Seconda bancarotta dopo il 2001. Buenos Aires ha mancato il pagamento di $539 milioni di interessi dovuti ai creditori sul debito totale di $13 miliardi di bond. Crolla la Borsa di Buenos Aires.
New York (WSI) - Dalle 6 ora italiana l'Argentina e' in default, per la seconda volta in 13 anni. Nessun accordo con gli hedge fund e' stato raggiunto e la scadenza per il pagamento dei titolari di bond che hanno accettato il concambio superata senza che sia stato effettuato.
"Il mediatore ha proposto numerose soluzioni ma Buenos Aires ha rifiutato di considerarle" afferma Elliot, uno degli hedge fund che ha fatto causa all'Argentina. Buenos Aires però nega: abbiamo pagato ma i fondi sono stati bloccati.
Intanto, secondo indiscrezioni Jp Morgan Chase sarebbe in trattativa per comprare i bond in mano ai creditori "holdout", ovvero quelli che dopo il default del 2001 non hanno accettato i termini della ristrutturazione nel 2005 e nel 2010 e chiedono di essere rimborsati a cifra piena. Nei giorni scorsi si era parlato di un possibile intervento delle banche del settore privato per aiutare Buenos Aires a pagare quanto dovuto al piccolo gruppo di hedge fund.
Nel frattempo, i mercati finanziari argentini ritracciano con decisione. Ieri e l'altro ieri l'indice Merval aveva messo a segno rialzi superiori al 6% nella speranza che un accordo tra il Paese sudamericano e un gruppo di hedge fund sarebbe stato trovato. E invece ieri le trattative in extremis non hanno dato frutti, motivo per cui oggi lo stesso indice lascia sul terreno il 7,2%. L'indice da inizio anno ha comunque guadagnato il 53%. E se ieri i prezzi dei bond erano saliti a livelli che non si vedevano da anni, oggi sono in calo. I titoli a debito in dollari in scadenza il 2033, quelli di cui il pagamento sugli interessi non e' avvenuto, sono scesi vicino ai 90 centesimi sul dollaro dalla chiusura di ieri a 96 centesimi. I rendimenti sono saliti al 9,7% dall'8,8%.

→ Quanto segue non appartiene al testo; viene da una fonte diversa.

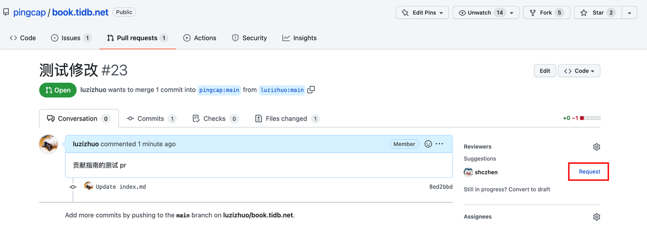Open the Commits tab
The width and height of the screenshot is (647, 225).
point(151,119)
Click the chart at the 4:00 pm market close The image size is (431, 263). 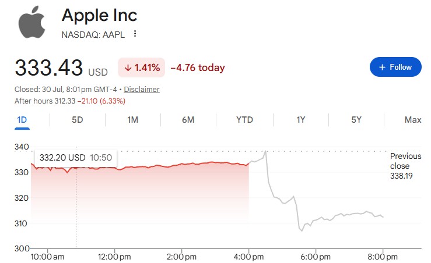click(249, 163)
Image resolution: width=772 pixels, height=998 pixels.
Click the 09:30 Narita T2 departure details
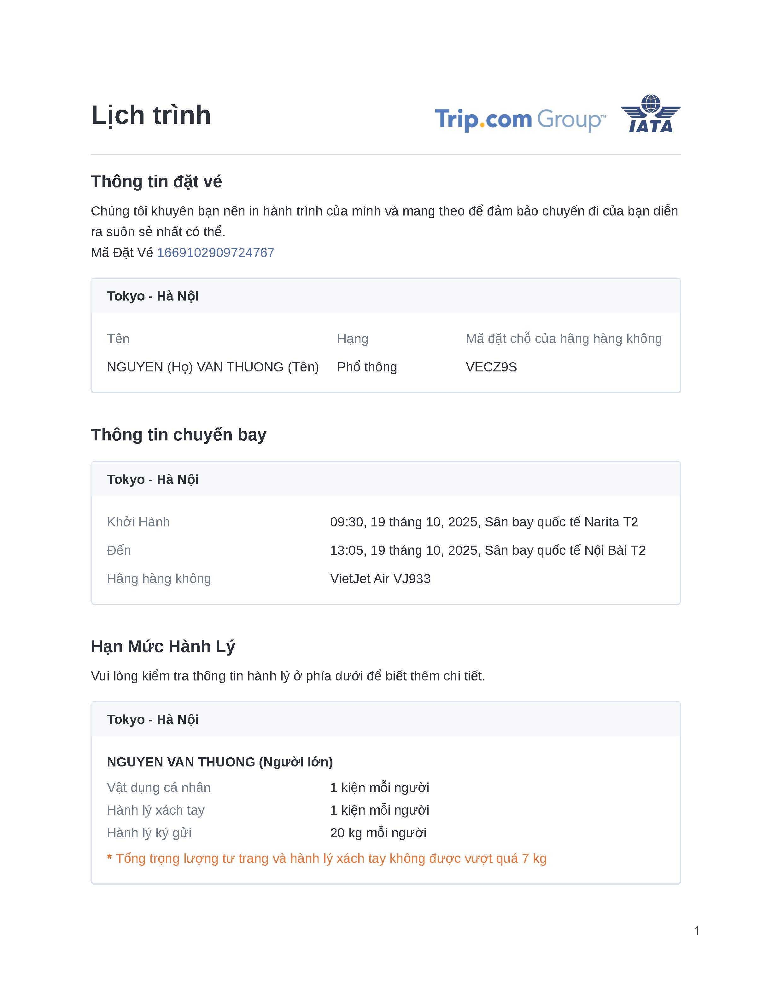tap(484, 522)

Per due giorni di fila i legali di Buenos Aires e i cosiddetti creditori "holdout" si sono confrontati a New York alla presenza del mediatore americano che ieri, quanto le parti hanno abbandonato nel pomeriggio americano il tavolo delle trattativa, aveva detto che il default del Paese sudamericano era "imminente". Di fatto l'Argentina vive il suo secondo default in 13 anni. Ieri è scaduto infatti il periodo di grazia da 30 giorni entro cui il governo presieduto da Cristina Fernandez de Kirchner doveva effettuare il pagamento da 539 milioni di dollari degli interessi sui titoli a debito in scadenza il 30 giugno scorso. E quando le banche hanno chiuso i battenti senza effettuare quel versamento, come da attese è scattata la bocciatura di S&P. Il rating è stato portato a "selected default" da CCC- (comunque un livello spazzatura). In pratica l'agenzia riconosce che l'Argentina sta onorando i suoi impegni su certi bond e non su altri.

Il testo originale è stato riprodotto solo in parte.